* **WHAT IS REQUIRED**:
There are pictures in the records below; leave them out and set down exactly the lines from the one holding "Open the Advanced menu" through the one holding "The height and width of the screenshot is (1000, 901).".

*-*-*

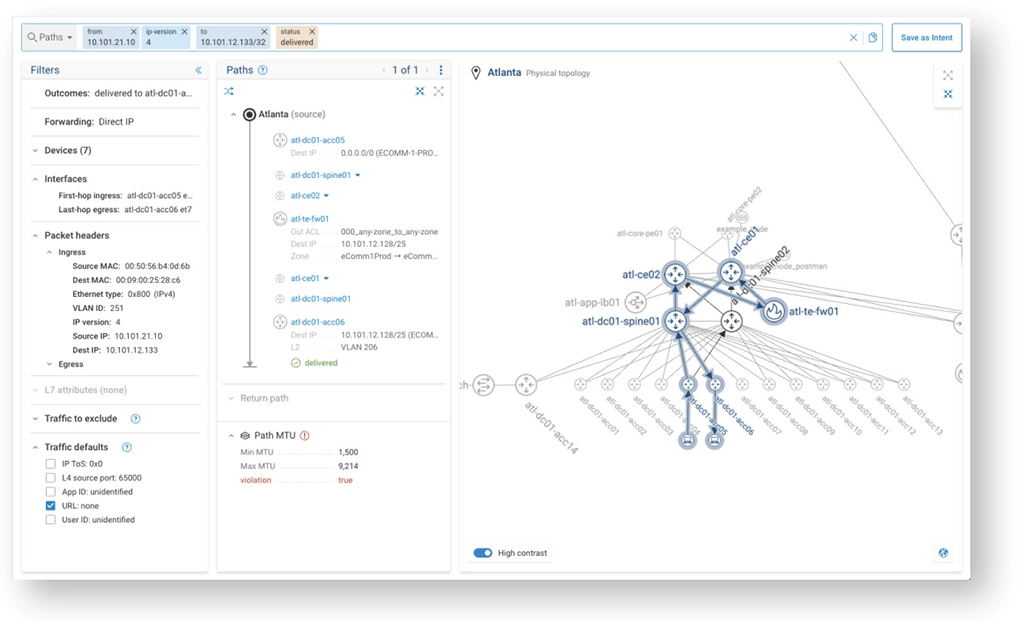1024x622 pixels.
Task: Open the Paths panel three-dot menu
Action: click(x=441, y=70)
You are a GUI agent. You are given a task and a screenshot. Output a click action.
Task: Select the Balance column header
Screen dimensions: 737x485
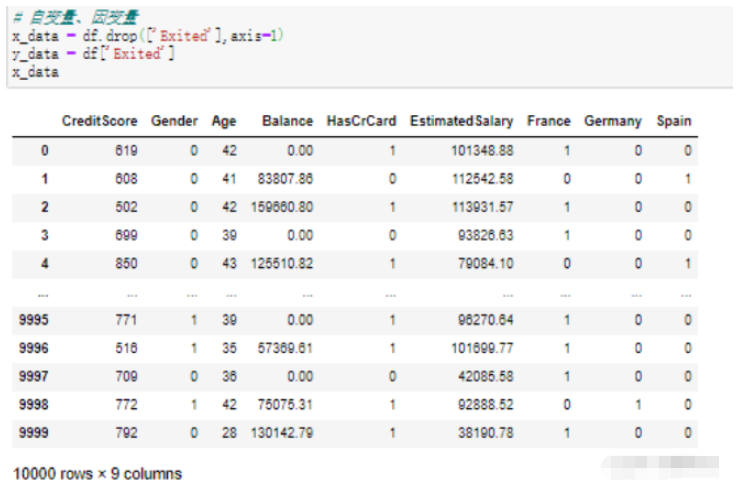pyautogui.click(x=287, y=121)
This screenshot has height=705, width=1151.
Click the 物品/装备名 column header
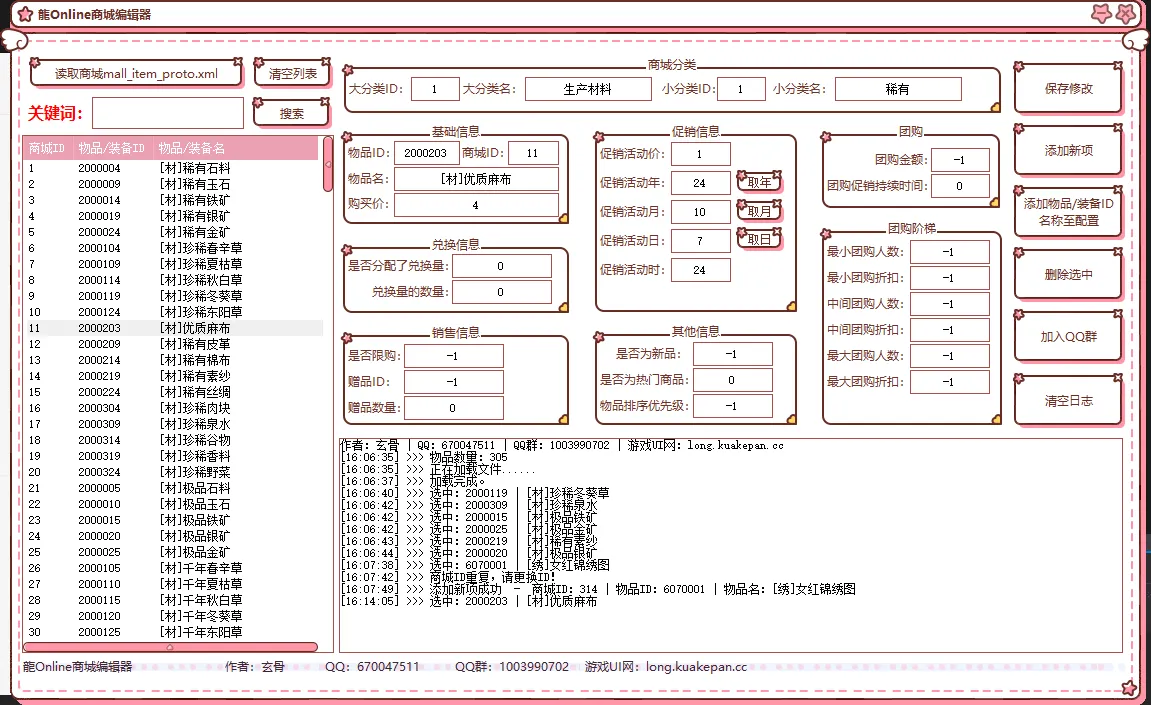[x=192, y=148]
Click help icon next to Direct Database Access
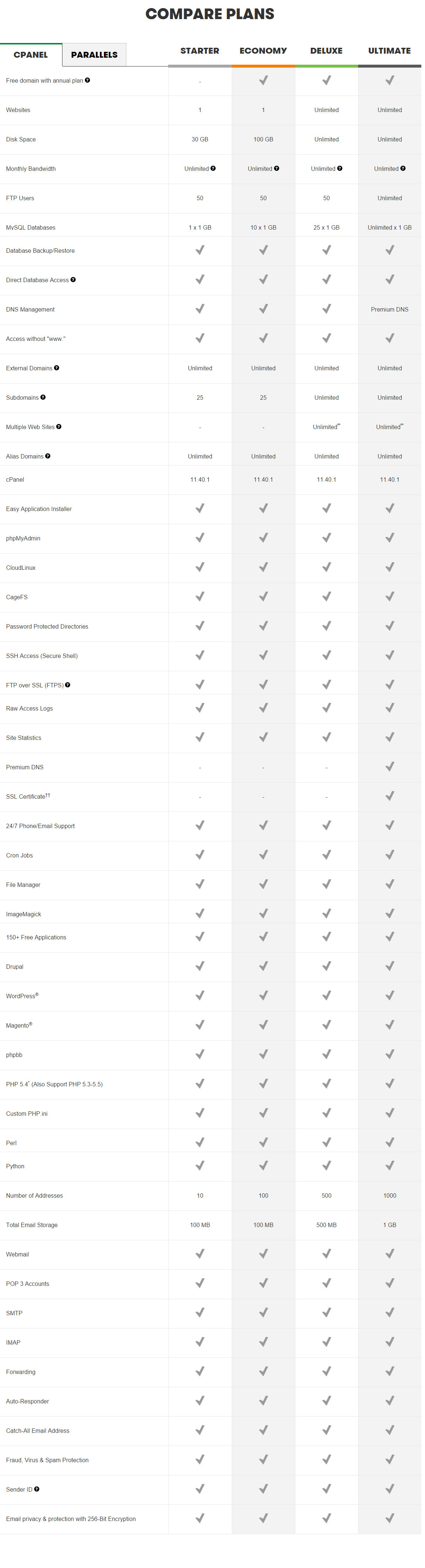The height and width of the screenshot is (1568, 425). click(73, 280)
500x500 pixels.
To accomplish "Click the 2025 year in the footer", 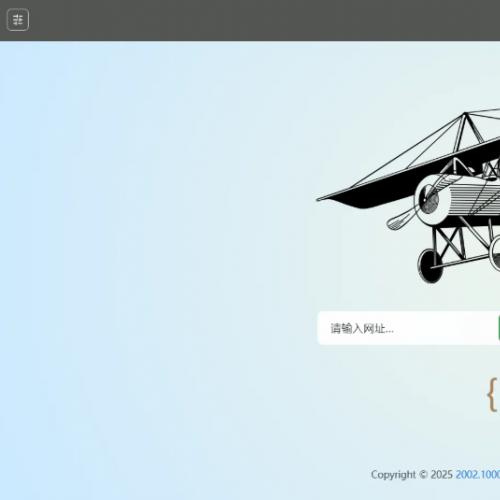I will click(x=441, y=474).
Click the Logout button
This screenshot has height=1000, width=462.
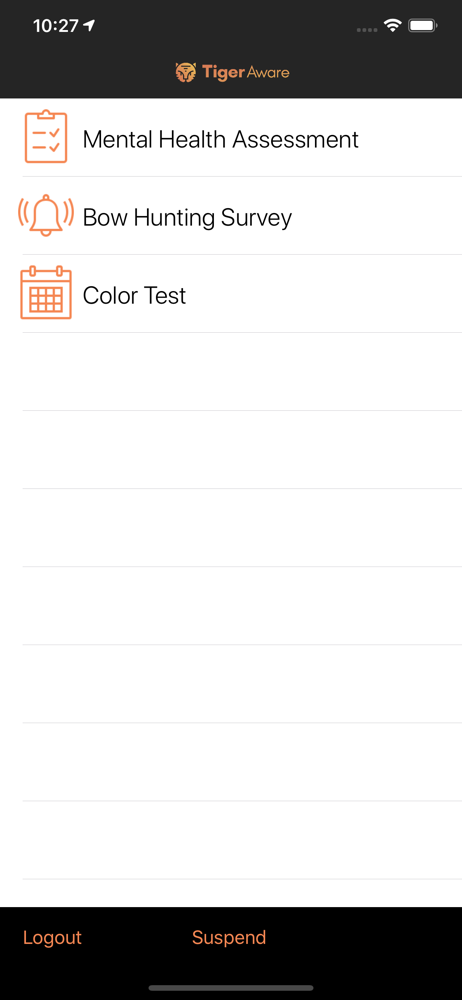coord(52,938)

*-*-*

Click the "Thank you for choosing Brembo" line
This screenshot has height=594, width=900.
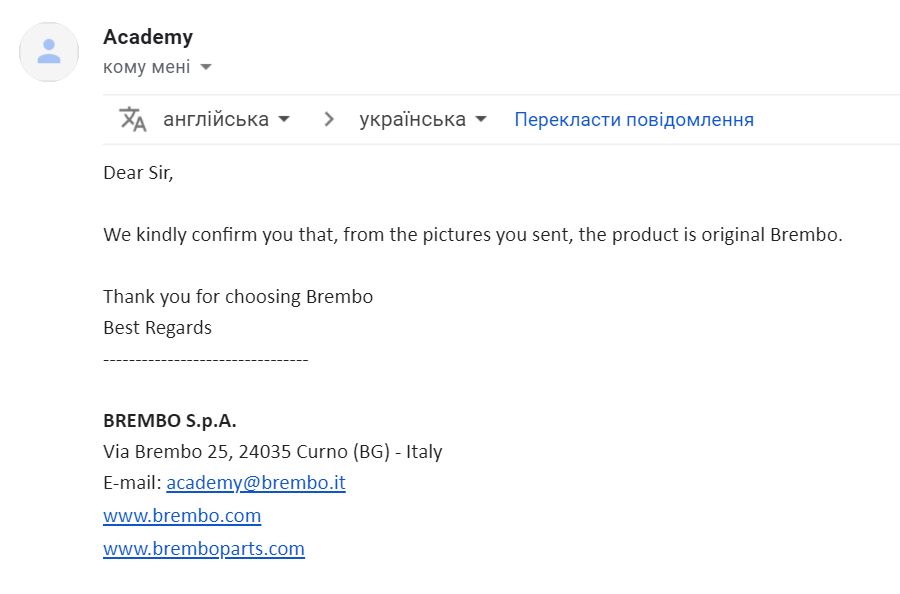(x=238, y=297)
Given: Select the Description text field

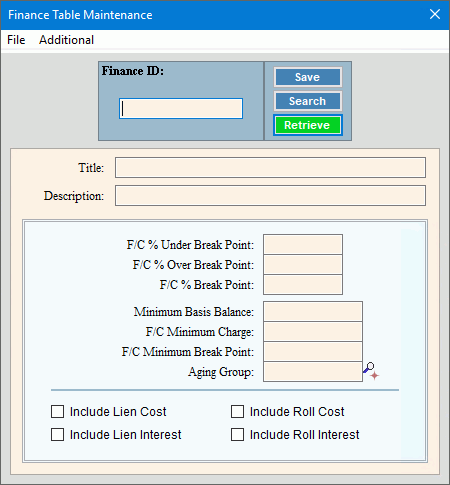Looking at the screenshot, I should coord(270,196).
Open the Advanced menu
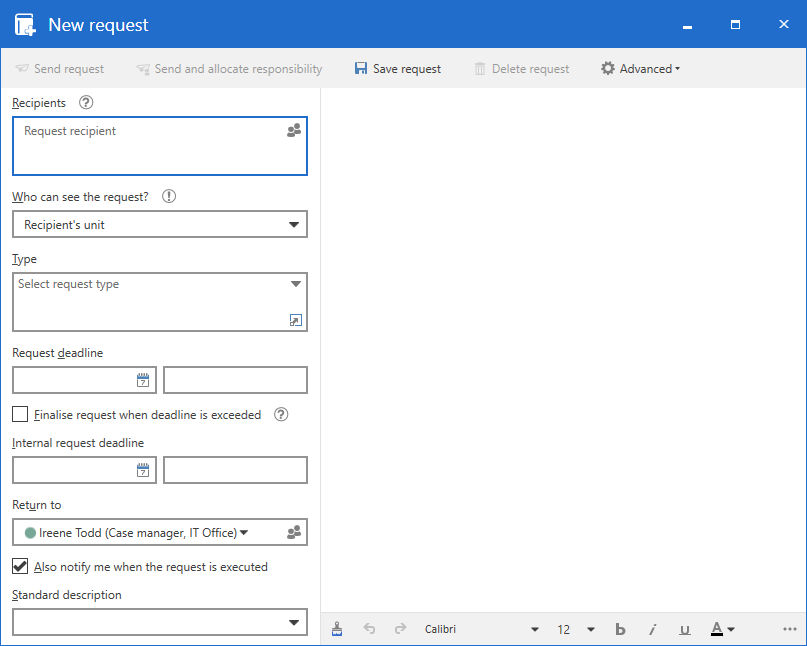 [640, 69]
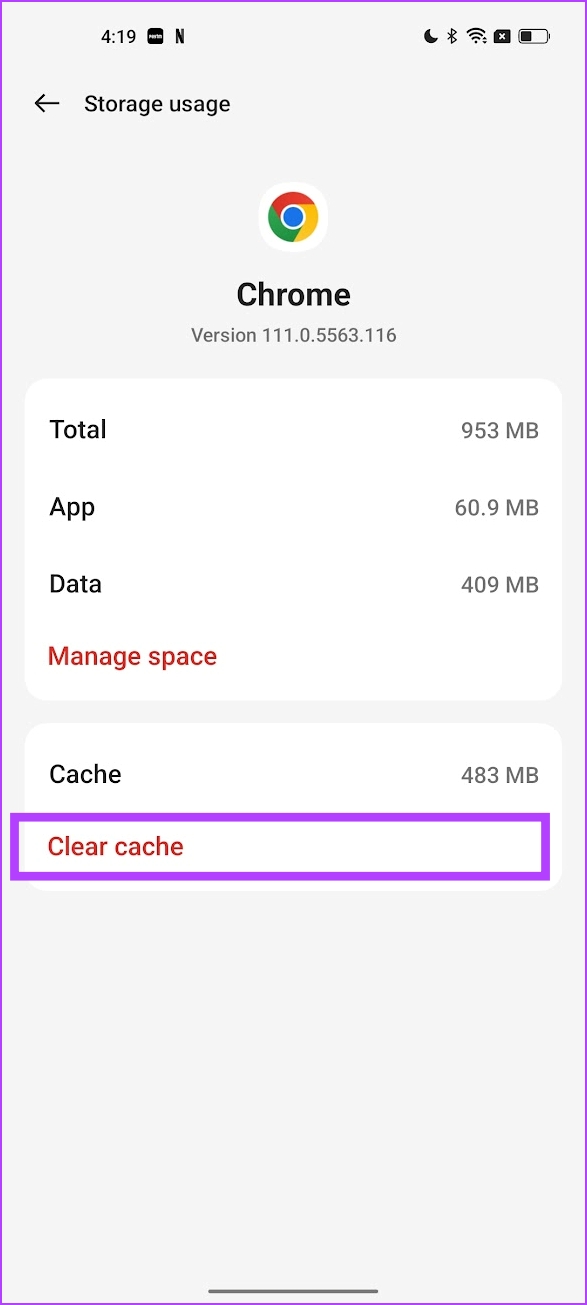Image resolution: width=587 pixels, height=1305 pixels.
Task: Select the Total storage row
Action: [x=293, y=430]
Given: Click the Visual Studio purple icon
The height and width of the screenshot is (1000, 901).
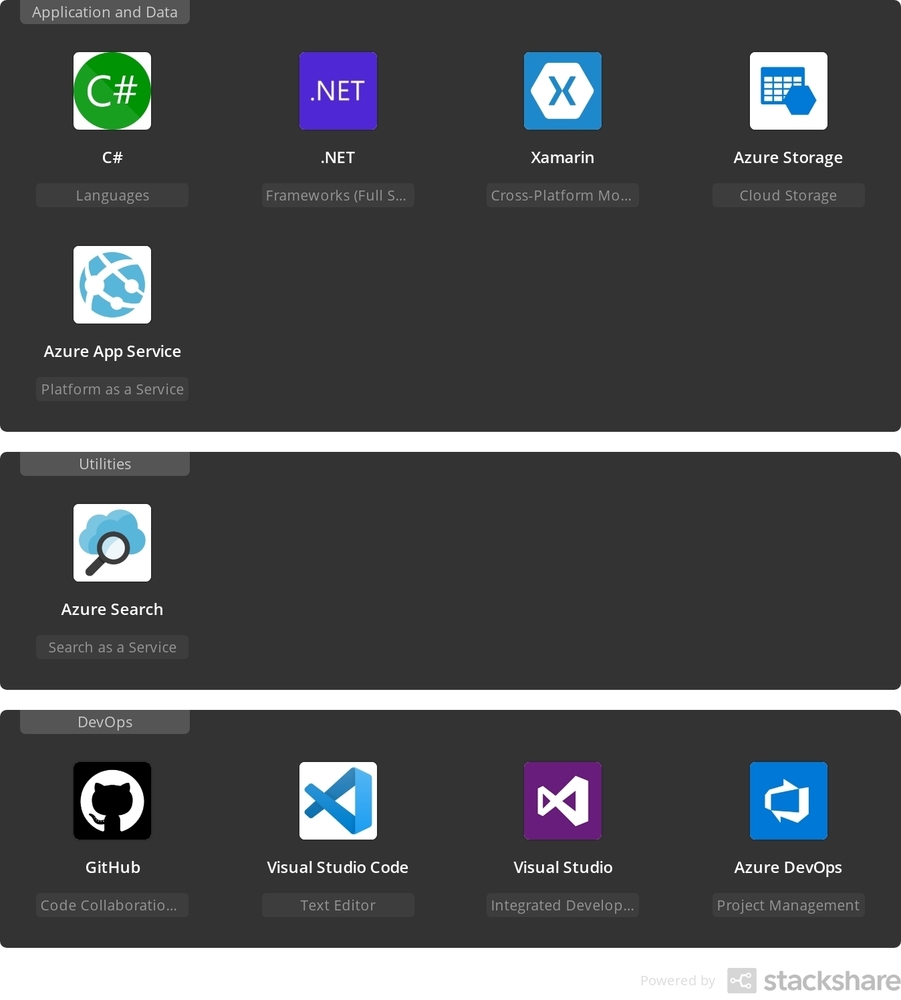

*-*-*

* **TASK ANSWER**:
Open the Advanced menu
 [640, 69]
Image resolution: width=587 pixels, height=1305 pixels.
Task: Select the Total storage row
Action: [x=293, y=430]
Given: Click the Visual Studio purple icon
The height and width of the screenshot is (1000, 901).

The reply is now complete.